A Fifth of Doom
I've joked that I'm spending everything on liquor and ammo. After writing this column, I don't think I'm joking anymore.
October 20, 2013 - 11:49 pm
“You add one to the trillions place” is how we need to teach math in the Age of Obama. It happened again to our national debt on Thursday, for the seventh time in just five years — we added another 1 to the trillions place, for a total national debt of about $17,075,000,000,000. Over $12,000,000,000,000 of that is held by the public, meaning that the vig on that much must be paid or else we go into default. “Public” includes China, which holds one of those trillions places, plus change.
I didn’t leave out any zeroes, did I?
It was a remarkable thing, but on Wednesday the debt stood at a comparatively paltry $16,738,000,000,000 — meaning we added about $328,000,000,000 (that’s Billion with a B) on Thursday alone. That beat our previous record of issuing $238,000,000,000 in one day back in 2011.
Why the explosion of a third of a trillion dollars on Thursday? That’s the day Congress agreed to raise the debt limit, an action which President Obama had assured us “wouldn’t raise the debt.” But — surprise! — our debt popped up like the Treasury Department had released a beach ball from the bottom of the deep end of the swimming pool.
The big float was due entirely to the debt ceiling, which forced Treasury to resort to “extraordinary measures” to keep the books balanced, as Congress kept spending money the Treasury didn’t have.
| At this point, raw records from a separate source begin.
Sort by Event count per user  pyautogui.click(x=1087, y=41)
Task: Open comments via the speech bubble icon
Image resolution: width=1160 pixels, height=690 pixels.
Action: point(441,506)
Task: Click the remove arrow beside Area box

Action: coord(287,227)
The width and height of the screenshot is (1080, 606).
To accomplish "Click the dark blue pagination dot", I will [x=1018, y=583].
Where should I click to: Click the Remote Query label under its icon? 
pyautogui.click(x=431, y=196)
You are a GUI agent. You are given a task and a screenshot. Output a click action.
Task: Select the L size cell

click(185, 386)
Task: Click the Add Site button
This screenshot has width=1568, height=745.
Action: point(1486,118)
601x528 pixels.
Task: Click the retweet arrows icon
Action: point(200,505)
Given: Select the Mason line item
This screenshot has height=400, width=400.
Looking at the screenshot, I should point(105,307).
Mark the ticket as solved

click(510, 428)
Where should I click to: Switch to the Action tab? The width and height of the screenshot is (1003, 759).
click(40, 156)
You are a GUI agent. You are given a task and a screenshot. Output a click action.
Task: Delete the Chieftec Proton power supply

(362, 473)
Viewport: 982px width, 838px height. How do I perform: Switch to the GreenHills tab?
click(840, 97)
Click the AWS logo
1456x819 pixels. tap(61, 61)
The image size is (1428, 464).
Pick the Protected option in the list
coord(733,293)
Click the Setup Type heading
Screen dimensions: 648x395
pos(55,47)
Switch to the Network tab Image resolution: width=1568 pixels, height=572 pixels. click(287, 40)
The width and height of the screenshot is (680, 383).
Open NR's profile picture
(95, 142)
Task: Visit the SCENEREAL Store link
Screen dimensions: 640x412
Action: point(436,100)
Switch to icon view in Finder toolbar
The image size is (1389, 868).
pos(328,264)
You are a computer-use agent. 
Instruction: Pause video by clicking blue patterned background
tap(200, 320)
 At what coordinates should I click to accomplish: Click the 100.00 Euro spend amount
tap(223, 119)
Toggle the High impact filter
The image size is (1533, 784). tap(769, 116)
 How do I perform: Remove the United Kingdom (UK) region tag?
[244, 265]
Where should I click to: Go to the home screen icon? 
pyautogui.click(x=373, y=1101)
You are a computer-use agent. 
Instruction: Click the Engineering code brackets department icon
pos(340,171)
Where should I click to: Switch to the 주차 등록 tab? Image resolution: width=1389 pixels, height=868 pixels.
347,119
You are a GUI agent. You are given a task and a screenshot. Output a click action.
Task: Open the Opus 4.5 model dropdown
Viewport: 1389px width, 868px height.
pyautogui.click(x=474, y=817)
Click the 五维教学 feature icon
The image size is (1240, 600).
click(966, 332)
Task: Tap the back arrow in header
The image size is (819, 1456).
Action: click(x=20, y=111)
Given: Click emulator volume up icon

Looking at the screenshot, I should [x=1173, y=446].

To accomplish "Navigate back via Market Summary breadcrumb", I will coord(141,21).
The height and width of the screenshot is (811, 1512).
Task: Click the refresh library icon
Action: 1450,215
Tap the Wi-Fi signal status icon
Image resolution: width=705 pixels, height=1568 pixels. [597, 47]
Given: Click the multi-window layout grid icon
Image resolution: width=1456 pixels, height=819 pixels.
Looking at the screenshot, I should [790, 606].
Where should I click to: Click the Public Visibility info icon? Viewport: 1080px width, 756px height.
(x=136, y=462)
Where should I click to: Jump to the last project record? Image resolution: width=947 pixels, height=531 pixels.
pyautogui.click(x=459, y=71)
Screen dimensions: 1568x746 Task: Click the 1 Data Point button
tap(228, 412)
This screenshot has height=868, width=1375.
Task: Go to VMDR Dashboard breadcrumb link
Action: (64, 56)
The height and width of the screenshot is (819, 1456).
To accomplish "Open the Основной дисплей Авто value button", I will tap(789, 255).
This year’s deficit — the total added to the debt — is expected to be “only” $744,000,000,000, or 4.4% of GDP. The economy is expected to grow less than 2.5% this year. What that means is that although President Obama loves to take credit for shrinking the deficit he caused to balloon, our total indebtedness is still growing faster than the economy.
Keep in mind please that another trillion of our economy — $1,020,000,000,000 to be exact — is due to the Fed’s buying up of $85,000,000,000 in securities each and every month. That’s over 5% of GDP. In other words, minus the Fed’s relentless pursuit of an illusory “wealth effect,” the economy would actually shrink about 2.5% this year.
Let’s look at the problem from one more angle. The U.S, economy is so weak, it can’t even produce mild inflation when the Federal government conjures up nearly two trillion dollars of make-believe money in a year.